# Unfair ratings



## Hamada (Nov 29, 2016)

My rating went from 4.98 to 4.95 and I do not know why. I emailed Lyft and asked them to remove unfair rating and it went back to 4.98. I believe my rating went down because I picked up a guy and he was asking me why you are not doing Uber, I said I like Lyft better because I make more money.


----------



## 911 Guy (Feb 8, 2018)

Cool story. If one rating can drop you .03 you need to grow thicker skin and do more trips. Your ratings will stress you out and lead to lower ratings until you stop caring about them. You get your best score out of the last 500 rides.


----------



## Hamada (Nov 29, 2016)

Last 100 rides for Lyft.


----------



## Illini (Mar 14, 2019)

Why do you care about your rating? What will a 4.98 get you that a 4.95 won't?


----------



## Hamada (Nov 29, 2016)

?


----------



## Fozzie (Aug 11, 2018)

Hamada said:


> I said I like Lyft better because I make more money.


Yeah, that one line is enough to earn yourself a couple of 1* ratings.

Don't worry about your ratings unless you drop below 4.8


----------



## Invisible (Jun 15, 2018)

Hamada said:


> I believe my rating went down because I picked up a guy and he was asking me why you are not doing Uber, I said I like Lyft better because I make more money.


Why would a Lyft pax rate you down for stating you like Lyft better? It doesn't make sense.

As others have written, ratings don't matter. Just forget it and Lyft on.


----------



## Uber's Guber (Oct 22, 2017)

Hamada said:


> My rating went from 4.98 to 4.95 and I do not know why.
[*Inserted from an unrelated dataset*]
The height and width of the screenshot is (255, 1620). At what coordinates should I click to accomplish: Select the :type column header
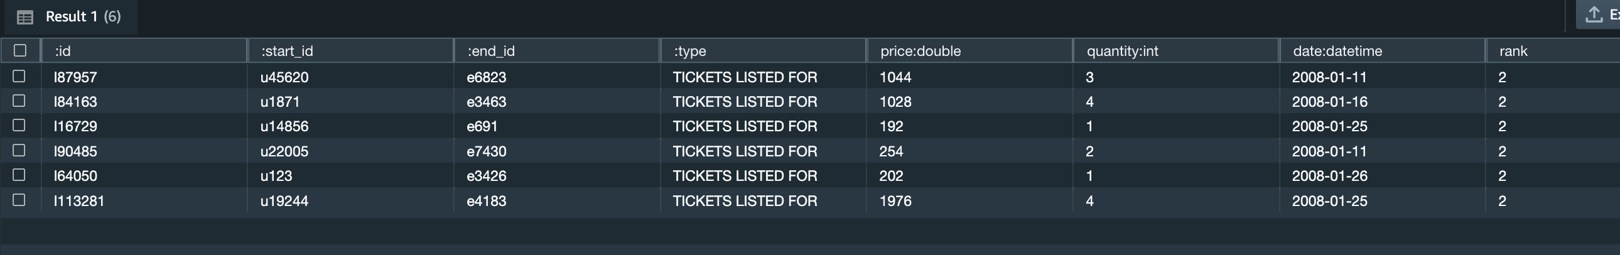(x=690, y=51)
It doesn't matter..... you will still receive the same amount of pings as always regardless if your rating is a 4.98 or 4.95 or even if you were a 4.80, which you are nowhere near. ***** ratings, stop worrying yourself sick with that bullshit.


----------



## mbd (Aug 27, 2018)

Hamada said:


> My rating went from 4.98 to 4.95 and I do not know why. I emailed Lyft and asked them to remove unfair rating and it went back to 4.98. I believe my rating went down because I picked up a guy and he was asking me why you are not doing Uber, I said I like Lyft better because I make more money.


4.95 still is a 5...

Uber needs to follow Lyft... instead of 500, bring it down to last 200 or 250,
Or go Lyft way, last 100.


----------



## Hamada (Nov 29, 2016)

It is not about pings it is about rating. I think the reason I got low rating was using phone while driving, was just trying to keep phone silent because I receive calls and did not answer it, when I get text message or phone call several time, the phone make noise and the passenger did not like it.


----------



## Fozzie (Aug 11, 2018)

Hamada said:


> It is not about pings it is about rating. I think the reason I got low rating was using phone while driving, was just trying to keep phone silent because I receive calls and did not answer it, when I get text message or phone call several time, the phone make noise and the passenger did not like it.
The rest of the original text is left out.